• Extrait à lire:
□ □ □ □ □

Murale Crédits photo : VRM, 2018
Murale Crédits photo : VRM, 2018

Compte rendu – Les midis de l’immigration (Luna Vives et Jorge Frozzini)

Regards sur les frontières : entre contrôle et solidarité

Par Gabriel Jean-Maltais et Jeanne LaRoche, étudiant(e)s à la maîtrise en études urbaines (INRS-UCS) et membres de l’équipe des Midis de l’immigration de l’INRS

*Les Midis de l’immigration de l’INRS-UCS donnent lieu à des échanges conviviaux et informels entre collègues, étudiants et professeurs, sur les thématiques des migrations internationales, du transnationalisme, de l’accueil et de l’établissement des personnes issues de l’immigration. Depuis 2016, cette initiative étudiante permet de réaliser 6 rencontres par année, 3 à l’automne, 3 à l’hiver.

La question du contrôle des frontières et des migrant(e)s peut être appréhendée sous différents angles. Si l’aspect physique du contrôle frontalier et des restrictions de passage vient d’abord à l’esprit, le contrôle des informations privées, la collecte de données ou les exigences bureaucratiques ou légales constituent également des stratégies étatiques de contrôle des frontières et des individus. C’est dans le cadre de la séance du 13 février 2020 que l’équipe des Midis de l’immigration a porté des regards contrastés, mais complémentaires, sur les formes contemporaines du contrôle étatique des frontières.

Luna Vives, professeure adjointe de géographie à l’Université de Montréal, a d’abord présenté les résultats préliminaires d’une recherche sur les contrôles de la frontière méditerranéenne de l’Espagne, tandis que Jorge Frozzini, professeur en communication à l’Université du Québec à Chicoutimi, s’est penché sur le contexte canadien en discutant  des technologies de contrôle visant les travailleurs(euses) migrant(e)s temporaires.

□ □ □ □ □

• Données sources:

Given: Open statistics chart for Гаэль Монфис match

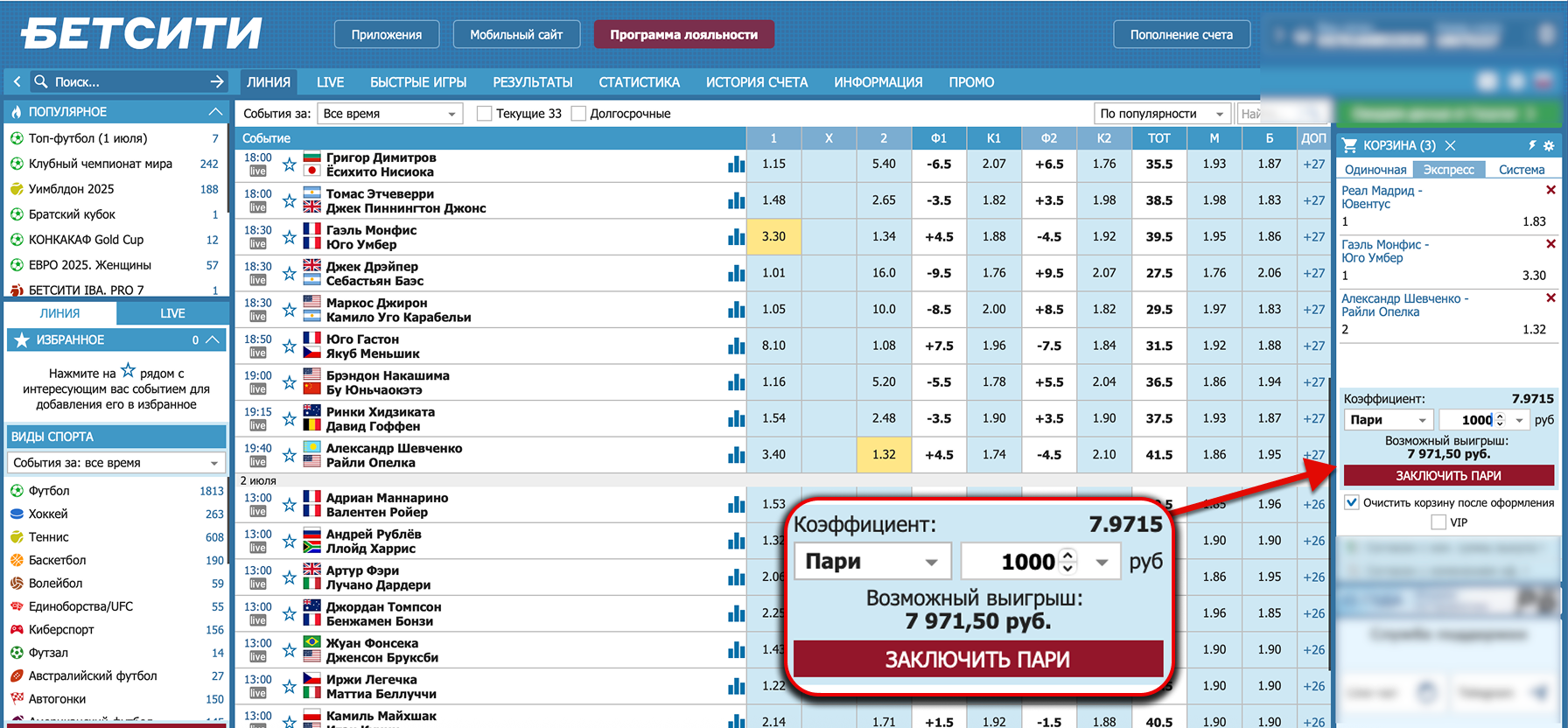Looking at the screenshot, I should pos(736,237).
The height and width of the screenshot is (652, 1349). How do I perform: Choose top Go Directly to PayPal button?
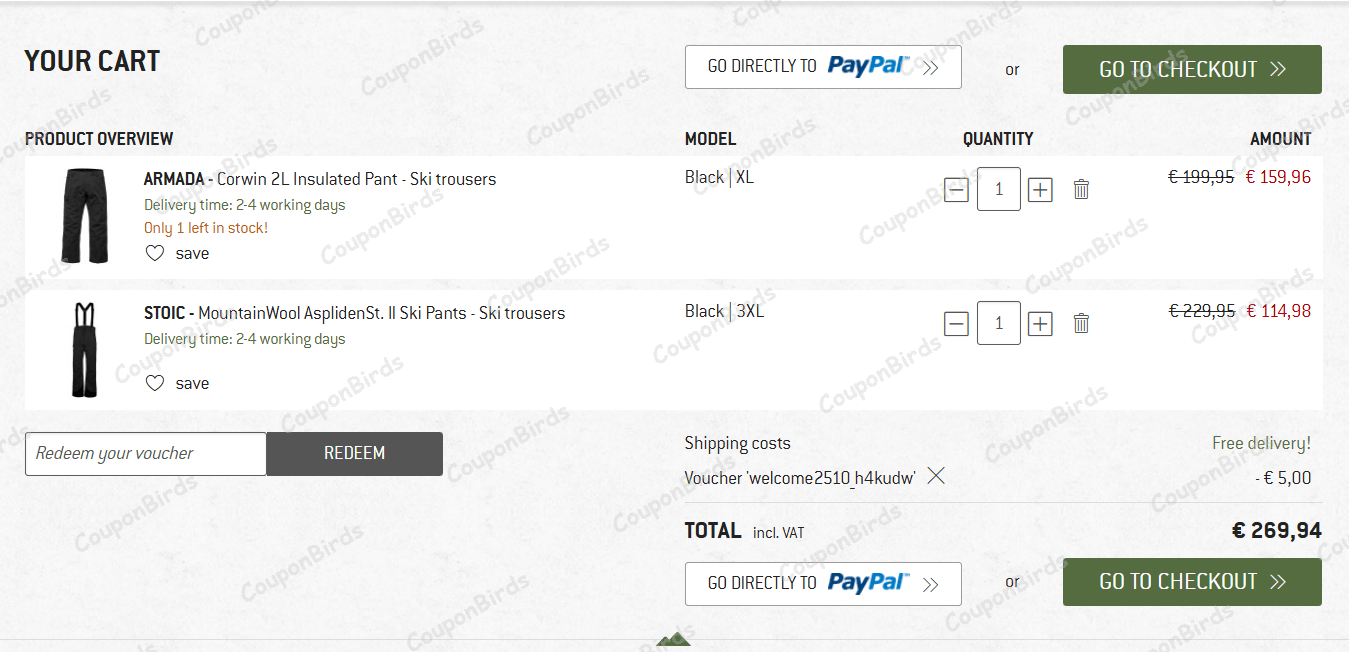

□ □ □ □ □

Pourriez-vous poursuivre le compte rendu sur le contrôle des frontières à partir de sa dernière phrase ? Ces données n'ont aucun rapport avec le compte rendu sur le contrôle des frontières.

• Réponse à fournir:
Enfin, le constat qui émane de la rencontre de ces deux recherches est le non respect des droits des migrant(e)s et ce, sous plusieurs facettes et à travers différents contextes, que ce soit par un désengagement de l’État quant à ses obligations de sauvetage ou par une surveillance étatique accrue via des technologies de contrôle.

L’abandon des obligations de recherche et sauvetage en Méditerranée occidentale

Search and Rescue

Les opérations SAR (Search and Rescue ou recherche et sauvetage) en Méditerranée sont organisées en vertu de deux conventions signées par les membres de l’Union européenne. La convention internationale SOLAS (Safety of Life at Sea ou sauvegarde de la vie humaine en mer) met ainsi en place une obligation au niveau de l’équipement d’embarcations pour qu’elles puissent effectuer des opérations de sauvetage. SAR, quant à elle, oblige les nations à mettre en place un système pour recevoir et traiter les appels de détresse, puis coordonner et exécuter les missions de sauvetages, ou du moins, faire appel à l’aide d’un autre pays s’il est impossible pour le pays en question de remplir ses missions. Toutefois, comme le note Luna Vives, si la lettre de la convention est normalement respectée, ce n’est pas nécessairement le cas de son esprit, comme nous le verrons plus loin.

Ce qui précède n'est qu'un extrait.